Qui était Sanae ? Que faisait-elle avant l'incident ? Avait-elle
des amis, des parents à Fujisawa ? À quelle école
allait-elle ? Comment passait-elle ses journées ? Toutes
ces questions sans réponses. Parfois elle passait des nuits
entières à lutter contre ce bruit qui l'entourait,
en essayant de se rappeler même seulement des petites syllabes,
un nom qui pourrait déchirer le voile qui s’était
baissé sur sa mémoire. Mais rien. Tout ce qui lui
restait sembler vouloir oublier tout ce qui s'était passé
avant l'incident. C’est amusant. Deux femmes sans mémoire,
mais pour des raisons différentes.
Sanae soupira. "Nous commencerons une nouvelle vie"

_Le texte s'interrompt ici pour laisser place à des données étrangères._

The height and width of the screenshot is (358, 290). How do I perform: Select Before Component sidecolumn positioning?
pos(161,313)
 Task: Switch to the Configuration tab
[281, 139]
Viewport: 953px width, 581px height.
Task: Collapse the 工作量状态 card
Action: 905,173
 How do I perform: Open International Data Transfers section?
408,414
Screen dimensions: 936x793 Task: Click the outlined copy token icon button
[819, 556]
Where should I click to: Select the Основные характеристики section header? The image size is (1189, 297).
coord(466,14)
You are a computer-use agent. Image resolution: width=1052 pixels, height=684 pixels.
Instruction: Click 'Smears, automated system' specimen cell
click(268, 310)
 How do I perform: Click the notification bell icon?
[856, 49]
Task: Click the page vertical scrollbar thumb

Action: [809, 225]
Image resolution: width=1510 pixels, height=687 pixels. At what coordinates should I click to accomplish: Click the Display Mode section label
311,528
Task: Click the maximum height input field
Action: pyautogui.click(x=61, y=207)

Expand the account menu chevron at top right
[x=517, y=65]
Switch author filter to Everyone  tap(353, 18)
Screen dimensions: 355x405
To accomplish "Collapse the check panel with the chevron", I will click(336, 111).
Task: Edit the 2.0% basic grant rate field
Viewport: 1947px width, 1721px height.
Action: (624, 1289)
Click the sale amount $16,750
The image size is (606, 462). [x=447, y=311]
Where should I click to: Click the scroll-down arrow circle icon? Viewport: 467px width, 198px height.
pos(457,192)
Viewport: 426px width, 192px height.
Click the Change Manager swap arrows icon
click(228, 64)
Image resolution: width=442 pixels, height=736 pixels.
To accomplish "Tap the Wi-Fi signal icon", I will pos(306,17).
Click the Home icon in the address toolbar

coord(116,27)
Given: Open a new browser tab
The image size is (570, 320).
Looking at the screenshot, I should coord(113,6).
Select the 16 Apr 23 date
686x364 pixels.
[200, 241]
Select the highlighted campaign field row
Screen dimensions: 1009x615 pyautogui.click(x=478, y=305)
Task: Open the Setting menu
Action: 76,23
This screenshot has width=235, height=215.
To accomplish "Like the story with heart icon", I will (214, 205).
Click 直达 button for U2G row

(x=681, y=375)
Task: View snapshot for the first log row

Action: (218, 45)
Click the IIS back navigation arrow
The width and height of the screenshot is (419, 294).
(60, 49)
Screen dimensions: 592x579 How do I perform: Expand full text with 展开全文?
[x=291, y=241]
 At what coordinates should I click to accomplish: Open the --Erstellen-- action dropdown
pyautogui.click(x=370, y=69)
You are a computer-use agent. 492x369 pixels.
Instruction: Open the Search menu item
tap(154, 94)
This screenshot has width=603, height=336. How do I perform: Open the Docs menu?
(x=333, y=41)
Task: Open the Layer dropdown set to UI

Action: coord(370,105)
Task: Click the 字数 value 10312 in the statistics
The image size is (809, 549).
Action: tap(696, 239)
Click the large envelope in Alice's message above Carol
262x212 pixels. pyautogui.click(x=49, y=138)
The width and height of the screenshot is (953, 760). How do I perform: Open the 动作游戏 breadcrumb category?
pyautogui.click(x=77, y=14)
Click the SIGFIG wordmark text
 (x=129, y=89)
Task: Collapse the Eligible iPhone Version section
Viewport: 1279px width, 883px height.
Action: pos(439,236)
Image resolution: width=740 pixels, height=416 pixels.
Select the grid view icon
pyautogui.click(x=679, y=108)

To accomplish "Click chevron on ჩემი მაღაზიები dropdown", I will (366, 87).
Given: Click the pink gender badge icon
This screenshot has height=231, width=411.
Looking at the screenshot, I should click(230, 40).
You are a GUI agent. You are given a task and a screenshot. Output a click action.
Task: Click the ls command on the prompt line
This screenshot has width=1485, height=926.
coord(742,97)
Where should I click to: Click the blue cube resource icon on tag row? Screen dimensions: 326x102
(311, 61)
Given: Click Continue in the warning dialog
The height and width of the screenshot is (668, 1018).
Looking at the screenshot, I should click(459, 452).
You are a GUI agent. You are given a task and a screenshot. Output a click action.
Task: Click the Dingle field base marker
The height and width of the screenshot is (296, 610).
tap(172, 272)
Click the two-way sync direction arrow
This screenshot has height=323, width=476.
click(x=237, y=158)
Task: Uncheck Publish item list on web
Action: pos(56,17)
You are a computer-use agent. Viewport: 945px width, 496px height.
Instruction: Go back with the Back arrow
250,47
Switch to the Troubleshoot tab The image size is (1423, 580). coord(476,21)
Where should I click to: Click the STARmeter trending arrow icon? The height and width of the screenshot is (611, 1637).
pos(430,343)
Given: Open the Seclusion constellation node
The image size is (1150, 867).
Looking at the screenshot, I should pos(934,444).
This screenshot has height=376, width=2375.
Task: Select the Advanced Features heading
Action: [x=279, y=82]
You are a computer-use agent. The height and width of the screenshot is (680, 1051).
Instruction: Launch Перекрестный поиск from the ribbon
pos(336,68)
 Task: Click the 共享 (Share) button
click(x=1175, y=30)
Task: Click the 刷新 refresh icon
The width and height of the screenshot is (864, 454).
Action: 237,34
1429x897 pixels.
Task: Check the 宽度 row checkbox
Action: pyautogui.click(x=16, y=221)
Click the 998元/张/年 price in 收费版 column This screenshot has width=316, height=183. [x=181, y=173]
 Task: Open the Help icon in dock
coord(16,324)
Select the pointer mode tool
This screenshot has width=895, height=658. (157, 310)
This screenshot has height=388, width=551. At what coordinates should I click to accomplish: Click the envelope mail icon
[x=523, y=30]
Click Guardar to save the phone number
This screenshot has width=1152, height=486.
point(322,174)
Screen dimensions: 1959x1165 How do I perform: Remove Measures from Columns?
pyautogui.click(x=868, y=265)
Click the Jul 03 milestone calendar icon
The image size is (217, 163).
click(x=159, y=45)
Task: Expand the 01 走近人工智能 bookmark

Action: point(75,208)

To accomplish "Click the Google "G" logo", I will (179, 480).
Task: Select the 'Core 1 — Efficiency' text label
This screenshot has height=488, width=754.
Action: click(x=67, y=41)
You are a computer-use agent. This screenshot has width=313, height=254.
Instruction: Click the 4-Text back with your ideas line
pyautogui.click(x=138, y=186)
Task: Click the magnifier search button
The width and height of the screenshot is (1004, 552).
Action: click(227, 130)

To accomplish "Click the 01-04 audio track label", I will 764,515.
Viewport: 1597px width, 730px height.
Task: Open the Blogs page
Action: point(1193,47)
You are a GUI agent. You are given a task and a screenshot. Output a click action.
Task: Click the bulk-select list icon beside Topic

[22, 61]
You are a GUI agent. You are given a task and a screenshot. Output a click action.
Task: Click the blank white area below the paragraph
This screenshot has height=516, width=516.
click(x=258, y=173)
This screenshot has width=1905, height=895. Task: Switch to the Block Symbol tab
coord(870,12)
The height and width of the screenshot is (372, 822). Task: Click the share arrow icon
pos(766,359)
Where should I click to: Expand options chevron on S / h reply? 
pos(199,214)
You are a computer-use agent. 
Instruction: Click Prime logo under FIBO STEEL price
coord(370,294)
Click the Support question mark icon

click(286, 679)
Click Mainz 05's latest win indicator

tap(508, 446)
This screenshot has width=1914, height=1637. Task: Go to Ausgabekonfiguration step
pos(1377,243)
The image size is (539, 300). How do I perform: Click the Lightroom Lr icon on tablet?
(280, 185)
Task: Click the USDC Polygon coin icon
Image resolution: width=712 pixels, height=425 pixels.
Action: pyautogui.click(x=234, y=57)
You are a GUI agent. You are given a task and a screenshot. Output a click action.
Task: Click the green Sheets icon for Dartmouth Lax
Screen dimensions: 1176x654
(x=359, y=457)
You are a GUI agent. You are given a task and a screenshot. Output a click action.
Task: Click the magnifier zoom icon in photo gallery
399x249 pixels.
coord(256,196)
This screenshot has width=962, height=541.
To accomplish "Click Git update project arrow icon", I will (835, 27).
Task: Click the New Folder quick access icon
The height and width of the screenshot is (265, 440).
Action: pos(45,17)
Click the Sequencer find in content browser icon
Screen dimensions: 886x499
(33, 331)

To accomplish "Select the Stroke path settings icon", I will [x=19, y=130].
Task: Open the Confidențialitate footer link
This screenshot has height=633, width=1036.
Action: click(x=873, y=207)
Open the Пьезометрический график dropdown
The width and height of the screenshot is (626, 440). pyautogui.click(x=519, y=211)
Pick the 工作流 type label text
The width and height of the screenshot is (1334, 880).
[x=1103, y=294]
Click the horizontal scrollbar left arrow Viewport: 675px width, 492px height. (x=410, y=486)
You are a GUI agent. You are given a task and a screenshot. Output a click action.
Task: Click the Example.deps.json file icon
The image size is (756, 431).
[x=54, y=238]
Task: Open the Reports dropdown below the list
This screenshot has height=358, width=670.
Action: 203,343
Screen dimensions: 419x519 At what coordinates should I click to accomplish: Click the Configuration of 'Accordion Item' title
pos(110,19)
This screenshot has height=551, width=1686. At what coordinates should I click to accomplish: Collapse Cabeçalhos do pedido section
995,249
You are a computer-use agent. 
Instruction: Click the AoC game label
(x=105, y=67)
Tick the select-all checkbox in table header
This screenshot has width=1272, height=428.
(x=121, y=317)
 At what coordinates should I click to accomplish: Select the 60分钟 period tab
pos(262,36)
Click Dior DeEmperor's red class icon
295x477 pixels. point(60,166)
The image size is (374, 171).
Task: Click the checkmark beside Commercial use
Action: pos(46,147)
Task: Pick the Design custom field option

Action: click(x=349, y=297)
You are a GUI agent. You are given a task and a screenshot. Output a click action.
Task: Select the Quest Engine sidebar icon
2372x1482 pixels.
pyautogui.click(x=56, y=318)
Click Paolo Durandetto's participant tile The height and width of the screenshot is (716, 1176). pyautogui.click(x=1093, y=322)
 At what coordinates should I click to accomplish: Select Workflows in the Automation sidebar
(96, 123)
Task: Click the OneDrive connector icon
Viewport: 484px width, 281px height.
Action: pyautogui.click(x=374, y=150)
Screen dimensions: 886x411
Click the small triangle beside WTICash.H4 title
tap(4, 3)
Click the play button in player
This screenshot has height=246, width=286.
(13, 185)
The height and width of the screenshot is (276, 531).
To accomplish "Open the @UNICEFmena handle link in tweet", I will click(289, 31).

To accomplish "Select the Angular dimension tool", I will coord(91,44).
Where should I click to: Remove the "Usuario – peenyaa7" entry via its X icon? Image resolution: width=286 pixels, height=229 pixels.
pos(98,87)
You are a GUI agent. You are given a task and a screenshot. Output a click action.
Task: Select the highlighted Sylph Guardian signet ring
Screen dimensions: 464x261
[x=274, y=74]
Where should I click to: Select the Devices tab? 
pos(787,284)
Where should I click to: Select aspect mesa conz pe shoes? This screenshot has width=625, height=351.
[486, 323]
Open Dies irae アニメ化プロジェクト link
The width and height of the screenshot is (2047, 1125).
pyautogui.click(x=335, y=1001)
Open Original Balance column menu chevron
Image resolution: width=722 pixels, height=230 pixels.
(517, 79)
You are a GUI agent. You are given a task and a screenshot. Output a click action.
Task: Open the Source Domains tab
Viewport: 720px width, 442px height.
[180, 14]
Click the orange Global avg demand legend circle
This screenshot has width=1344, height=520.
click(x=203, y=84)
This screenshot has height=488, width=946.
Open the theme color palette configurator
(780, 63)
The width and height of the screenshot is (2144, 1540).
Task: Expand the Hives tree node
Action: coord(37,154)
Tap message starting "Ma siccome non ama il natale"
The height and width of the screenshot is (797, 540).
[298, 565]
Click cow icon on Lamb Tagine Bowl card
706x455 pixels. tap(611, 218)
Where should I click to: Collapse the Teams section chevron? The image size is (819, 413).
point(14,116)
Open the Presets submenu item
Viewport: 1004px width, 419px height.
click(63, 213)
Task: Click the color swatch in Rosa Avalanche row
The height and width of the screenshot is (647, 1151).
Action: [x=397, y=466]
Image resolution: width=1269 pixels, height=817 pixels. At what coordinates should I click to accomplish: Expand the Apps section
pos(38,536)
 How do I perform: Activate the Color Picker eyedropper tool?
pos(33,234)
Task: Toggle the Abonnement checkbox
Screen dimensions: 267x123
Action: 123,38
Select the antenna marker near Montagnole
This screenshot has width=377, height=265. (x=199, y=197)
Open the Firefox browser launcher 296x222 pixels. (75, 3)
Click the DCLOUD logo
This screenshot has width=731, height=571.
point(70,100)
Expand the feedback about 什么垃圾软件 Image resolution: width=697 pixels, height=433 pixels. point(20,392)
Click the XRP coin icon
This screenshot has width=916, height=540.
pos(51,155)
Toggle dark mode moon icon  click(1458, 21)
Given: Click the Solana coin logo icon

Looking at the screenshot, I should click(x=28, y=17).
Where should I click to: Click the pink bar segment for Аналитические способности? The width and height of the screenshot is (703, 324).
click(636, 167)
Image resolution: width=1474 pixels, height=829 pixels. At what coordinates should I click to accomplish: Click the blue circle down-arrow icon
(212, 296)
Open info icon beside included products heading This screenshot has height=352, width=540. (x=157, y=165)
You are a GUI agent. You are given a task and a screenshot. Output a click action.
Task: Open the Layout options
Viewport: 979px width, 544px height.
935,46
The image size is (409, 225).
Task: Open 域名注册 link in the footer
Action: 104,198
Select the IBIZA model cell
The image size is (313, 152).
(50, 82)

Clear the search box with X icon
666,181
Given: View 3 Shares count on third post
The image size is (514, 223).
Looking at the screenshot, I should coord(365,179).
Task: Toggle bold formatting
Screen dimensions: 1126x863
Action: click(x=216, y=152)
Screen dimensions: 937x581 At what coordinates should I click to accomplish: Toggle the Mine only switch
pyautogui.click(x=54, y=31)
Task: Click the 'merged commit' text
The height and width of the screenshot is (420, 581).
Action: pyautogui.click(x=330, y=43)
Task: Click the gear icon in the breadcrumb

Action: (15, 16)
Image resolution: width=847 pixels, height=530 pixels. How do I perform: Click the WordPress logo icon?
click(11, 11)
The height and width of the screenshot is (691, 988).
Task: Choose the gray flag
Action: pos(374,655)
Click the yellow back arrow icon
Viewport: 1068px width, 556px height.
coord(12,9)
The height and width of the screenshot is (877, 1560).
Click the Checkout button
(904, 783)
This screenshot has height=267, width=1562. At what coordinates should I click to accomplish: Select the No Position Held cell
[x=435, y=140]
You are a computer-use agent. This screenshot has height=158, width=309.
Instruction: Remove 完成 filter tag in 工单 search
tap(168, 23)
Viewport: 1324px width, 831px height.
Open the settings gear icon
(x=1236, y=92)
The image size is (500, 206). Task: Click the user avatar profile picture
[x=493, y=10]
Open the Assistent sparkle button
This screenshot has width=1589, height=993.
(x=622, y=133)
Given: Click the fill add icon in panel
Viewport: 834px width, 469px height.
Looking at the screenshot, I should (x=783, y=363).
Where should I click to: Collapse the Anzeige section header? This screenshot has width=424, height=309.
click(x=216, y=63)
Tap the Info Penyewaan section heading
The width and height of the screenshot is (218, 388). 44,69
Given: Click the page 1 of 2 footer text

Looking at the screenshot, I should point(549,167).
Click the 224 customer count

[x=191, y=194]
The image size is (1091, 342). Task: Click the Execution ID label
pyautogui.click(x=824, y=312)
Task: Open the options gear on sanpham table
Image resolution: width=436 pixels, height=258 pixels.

lui avait dit cette femme. Et ainsi elles partent en laissant
peut-être quelque chose derrière elles. Et à
elle il ne lui était restée seulement ce nom qu’elle
ne connaissait pas : Sanae Shwartz. Elle n'avait même pas
de visage auquel s'attaquer, n'avait pas idée de son reflet
dans le miroir. Peut-être était-elle blonde avec
les yeux bleus... au fond son père était allemand.
Elle avait plusieurs fois eu la tentation de demander à
des patients ou à une infirmière comment elle était,
mais elle s’était toujours remise en cause. Il lui
semblait absurde de devoir demander à quelqu’un qu’elle
ne connaissait pas "Excusez moi, pourriez-vous me dire à
quoi je ressemble?" C’est sûr qu’ils auraient
éclaté de rire. Ensuite le temps était passé
et maintenant qu'elle connaissait tout dans cet hôpital,
cette question était devenue impossible. Ils auraient cru
qu’elle plaisanter, ou peut-être l'auraient-ils pris
pour une folle.
Et ainsi elle attendait, attendait, attendait. Chaque matin,
elle ouvrait les yeux en espérant voir de nouveau la lumière,
de pouvoir finalement se regarder, de voir les visages des personnes
avec lesquelles elle vivait chaque jour. Les docteurs disaient
que c’était seulement une question de temps, mais
de combien pouvait être ce temps ? Une semaine, un mois,
un an ? Personne ne semblait le savoir. Et ainsi elle restait
confinée dans cette brume.
Elle entendit des pas fatigués traverser la chambre et
un parfum intense lui picoter le nez.
- Qui est-ce ?
Un rire cristallin remplit la chambre, pendant que les pas et
le parfum continuaient à s'approcher.
- Katy ?
- Aahhh ! Comme tu as fait ? ! Je voulais te faire une surprise
!
Sanae ria amusée.
- Je reconnaîtrais ton rire entre milles ! Je l'ai entendu
tant de fois !
La gamine souffla contrariée avant d'éclater à
nouveau de rire.
- Et il te va bien !
Katy déposa sur les genoux de Sanae un bouquet de tulipes
rouges.
- Mais qu'est-ce que... ah ce sont des fleurs, non?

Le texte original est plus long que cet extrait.